The 'scanf_s' family of functions is slightly broken, from the
implementor's point of view. Consider Example 2 in section 3.2.2.1:
EXAMPLE 2 The call:
#define __USE_SECURE_LIB__
#include <stdio.h>
/* ... */
int n; char s[5];
n = fscanf_s(stdin, "%s", s, sizeof s);
with the input line:
hello
will assign to 'n' the value 0 since a matching failure occurred
because the sequence 'hello\0' requires an array of six characters
to store it. No assignment to 's' occurs.
In other words, the implementation of 'scanf_s' requires a lookahead
buffer of at least N characters, where N is some value specified by the
user at runtime. This is certainly possible (especially with C99 VLAs
at the implementor's disposal), but is the proposed "security" worth
the inconvenience?
(There's also the issue of what happens when the programmer passes
a 'size_t' argument to a variadic function; I forget exactly what is
supposed to happen, but the integer promotions definitely don't help.
Maybe this is a non-issue in this case, though.)
The 'gets_s' function is exactly equivalent to the existing 'fgets'
function, except that it discards the *USEFUL* end-of-line indicator,
which is the only thing that can tell the program that a full line
has indeed been read. 'gets_s' is thus *WORSE* than nothing! (Though
it's not as bad as 'gets'. ;)
The 'rand_s' function would be absolutely a godsend... if the
author had bothered to specify its behavior!
The 'bsearch_s' function is interesting, but of course it doesn't
add any functionality to the library that didn't already exist in C99
(I don't know whether C90 guaranteed that 'key' would always be the
first argument to 'compar'). And it has *nothing* to do with
security, so it's a little silly to attach it as a "rider" onto the
main proposal.
The 'qsort_s' function is no better than the existing 'qsort'; it
guarantees neither O(NlgN) sorting time nor stable sorting. What
it *does* do is add unnecessary complexity; perhaps the 'context'
argument is an alternative to "locales" in C99? I don't know. It's
certainly not any improvement on the existing C99 functions.
And from the security POV, the author completely forgot to address
the major security hole in both functions: they take two 'size_t'
parameters, right next to each other, and I never remember which
is which. The compiler is never smart enough to help, either. So
this is a potential source of major hard-to-find bugs in C programs,
and the proposed "secure" library doesn't even address the issue!
'memcpy_s(foo, n, bar, n)' replaces the existing 'memcpy(foo, bar, n)',
and likewise 'memmove'. Extra verbosity, no security gain. Bad idea.

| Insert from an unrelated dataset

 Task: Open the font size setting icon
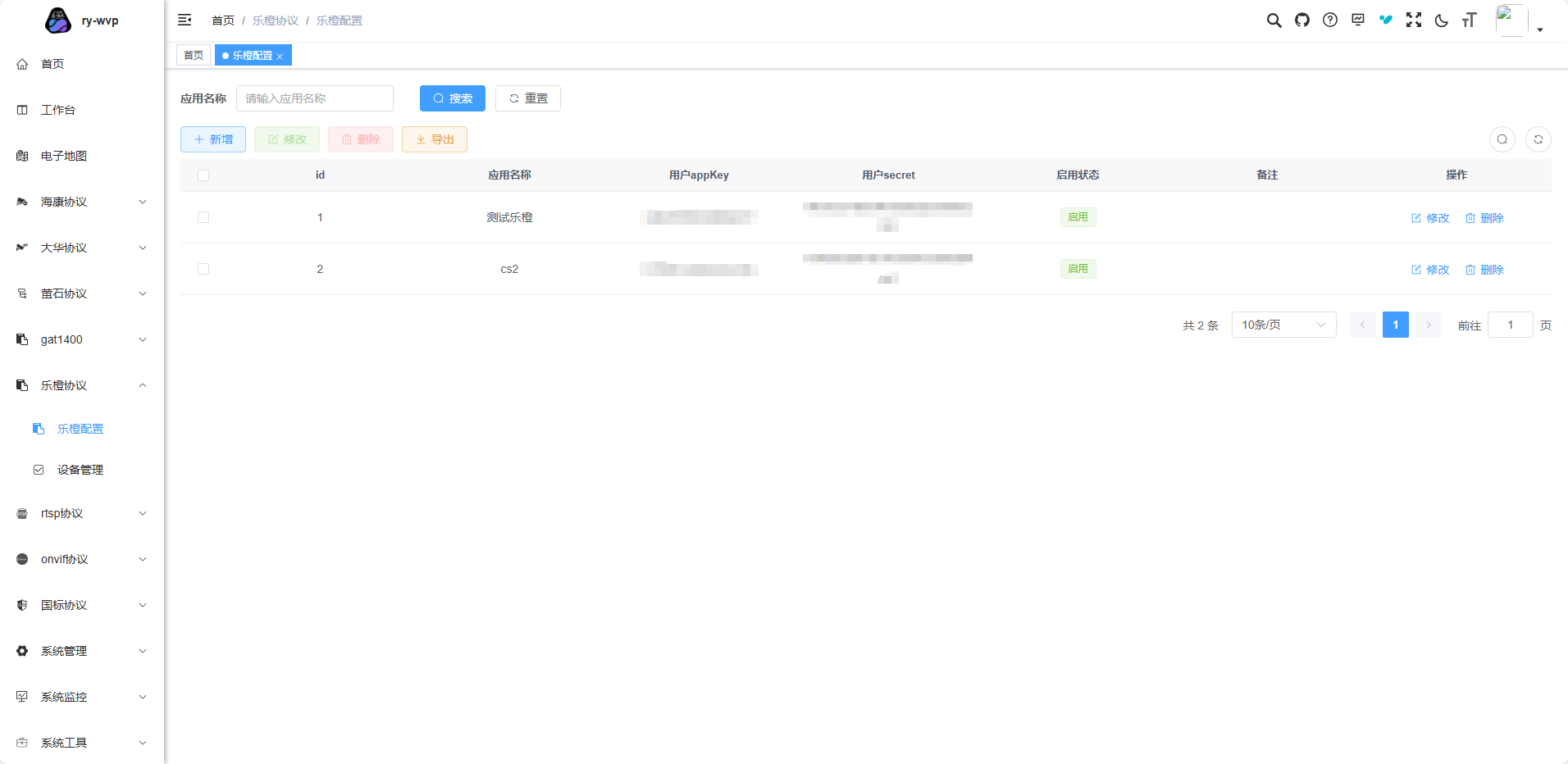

In practice, 'strncpy_s' now performs exactly the same function as
'memcpy_s'; ironically, the historical extra security of filling the
array out with NUL bytes is removed!
'strlen_s' is interesting, but I hardly think it's useful for its
intended purpose; after all, wasn't the whole point of this string
library proposal so that all strings *would* have well-defined lengths,
thus making the existing 'strlen' perfectly safe?
In conclusion, I think it's pretty ironic that the proposal begins
with the paragraph
Traditionally, the C Library has contained many functions that trust
the programmer to provide output character arrays big enough to hold
the result being produced. Not only do these functions not check that
the arrays are big enough, they frequently lack the information needed
to perform such checks. While it is possible to write safe, robust,
and error-free code using the existing library, the library tends to
promote programming styles that lead to mysterious failures if a
result is too big for the provided array.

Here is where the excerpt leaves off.